## SOURCE TEXT
- Opening Delimiter -

General characteristics
- Class & type: LST-542-class tank landing ship
- Displacement: 1,625 long tons (1,651 t) light; 4,080 long tons (4,145 t) full;
- Length: 328 ft (100 m)
- Beam: 50 ft (15 m)
- Draft: Unloaded :; 2 ft 4 in (0.71 m) forward; 7 ft 6 in (2.29 m) aft; Loaded :; 8 ft 2 in (2.49 m) forward; 14 ft 1 in (4.29 m) aft;
- Propulsion: 2 × General Motors 12-567 diesel engines, two shafts, twin rudders
- Speed: 12 knots (22 km/h; 14 mph)
- Boats & landing craft carried: 2 LCVPs
- Troops: 16 officers, 147 enlisted men
- Complement: 7 officers, 104 enlisted men
- Armament: 1 × single 3"/50 caliber gun mount (removed prior to the picture above); 8 × 40 mm guns, two twin mounts and four single mounts; 12 × 20 mm guns (removed prior to the picture above); 2 x Mk51 firecontrol directors;

= USS Snohomish County =

World War II landing ship

USS Snohomish County (LST-1126) was an built for the United States Navy during World War II. Named after Snohomish County, Washington, she was the only U.S. naval vessel to bear the name.

LST-1126 was laid down on 16 November 1944 at Seneca, Illinois by the Chicago Bridge & Iron Company; launched on 9 February 1945; and commissioned on 28 February 1945.

- Closing Delimiter -

## WHAT YOU WILL DO
a. From the armament line of the USS Snohomish County text, list each weapon or fire-control item with its quantity.
b. Continue the USS Snohomish County text from its last sentence.
The records have no connection to the text about USS Snohomish County.

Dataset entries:
- Opening Delimiter -

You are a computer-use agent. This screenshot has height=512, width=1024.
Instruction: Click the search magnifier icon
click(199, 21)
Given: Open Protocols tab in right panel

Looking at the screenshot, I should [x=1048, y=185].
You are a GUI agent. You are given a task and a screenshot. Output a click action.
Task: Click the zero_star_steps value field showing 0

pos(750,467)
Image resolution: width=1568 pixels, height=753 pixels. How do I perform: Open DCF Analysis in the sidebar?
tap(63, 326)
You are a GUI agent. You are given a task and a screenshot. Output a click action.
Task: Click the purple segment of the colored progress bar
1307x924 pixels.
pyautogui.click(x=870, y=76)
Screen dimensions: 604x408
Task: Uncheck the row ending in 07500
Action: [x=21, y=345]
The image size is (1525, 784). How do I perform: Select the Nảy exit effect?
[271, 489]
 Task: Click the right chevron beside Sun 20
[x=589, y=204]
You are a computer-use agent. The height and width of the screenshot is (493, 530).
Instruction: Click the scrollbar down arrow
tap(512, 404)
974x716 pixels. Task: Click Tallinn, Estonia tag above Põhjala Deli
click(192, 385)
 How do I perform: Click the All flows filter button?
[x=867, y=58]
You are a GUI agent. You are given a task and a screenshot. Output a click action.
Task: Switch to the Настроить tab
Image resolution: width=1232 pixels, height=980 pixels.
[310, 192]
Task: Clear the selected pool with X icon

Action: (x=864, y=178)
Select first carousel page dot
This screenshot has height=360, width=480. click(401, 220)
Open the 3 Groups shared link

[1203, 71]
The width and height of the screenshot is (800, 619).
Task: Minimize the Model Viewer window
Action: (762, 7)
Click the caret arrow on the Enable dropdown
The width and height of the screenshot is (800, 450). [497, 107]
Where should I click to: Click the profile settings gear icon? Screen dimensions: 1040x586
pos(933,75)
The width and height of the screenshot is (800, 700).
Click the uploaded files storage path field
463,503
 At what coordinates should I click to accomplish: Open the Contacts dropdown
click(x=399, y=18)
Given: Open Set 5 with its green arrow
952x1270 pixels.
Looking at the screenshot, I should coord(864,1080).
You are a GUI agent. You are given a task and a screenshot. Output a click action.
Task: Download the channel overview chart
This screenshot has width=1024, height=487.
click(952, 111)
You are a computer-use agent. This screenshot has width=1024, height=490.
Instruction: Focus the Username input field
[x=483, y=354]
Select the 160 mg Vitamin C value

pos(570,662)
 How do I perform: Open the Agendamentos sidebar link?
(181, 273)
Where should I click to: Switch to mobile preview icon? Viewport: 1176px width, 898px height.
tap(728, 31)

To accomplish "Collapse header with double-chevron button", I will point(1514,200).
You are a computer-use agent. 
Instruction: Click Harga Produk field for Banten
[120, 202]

- Closing Delimiter -

## SET OF ANSWERS
a.
- 1 × single 3"/50 caliber gun mount
- 8 × 40 mm guns
- 12 × 20 mm guns
- 2 × Mk51 firecontrol directors

b.
==Service history==
===World War II, 1945-1960===
Between 1945 and 1960, LST-1126 deployed to the western Pacific eight times. Her first tour of duty there came in April 1945, when she departed New Orleans, transited the Panama Canal, stopped at San Diego, Seattle and Pearl Harbor, before continuing westward. As she continued her voyage, she visited Eniwetok Atoll; Apra Harbor, Guam; Saipan; and Okinawa. In late September, she joined the post-World War II occupation forces in China.

Operating off the west coast of the United States out of San Diego when not in the western Pacific, LST-1126 returned to the Far East in 1948, 1953, during the winters of 1945–55, 1957, 1958 and 1959–60. The ship also made three Distant Early Warning Line re-supply runs to Alaska in 1949, 1950, and 1953.

On 1 July 1955, just after her return from her fourth deployment to the western Pacific, the ship was renamed USS Snohomish County (LST-1126).

The permanent assignment of an LST squadron to United States Fleet Activities Yokosuka, Japan, made the 1959-60 deployment Snohomish Countys last until the escalation of the Vietnam War. Until 1964, she operated out of San Diego and made two Mid-Pac cruises in 1961 and 1962. The second cruise was in support of Operation Dominic, a series of nuclear tests. Upon completion of this assignment, she returned to normal operations along the Pacific coast.

===Vietnam War, 1965-1970===
In 1965, the American buildup in South Vietnam began in earnest. Accordingly, the need for support ships grew, and Snohomish County returned to the Far East once more. She drew normal tours of duty (five to seven months at a time) in 1965, 1966, and 1967.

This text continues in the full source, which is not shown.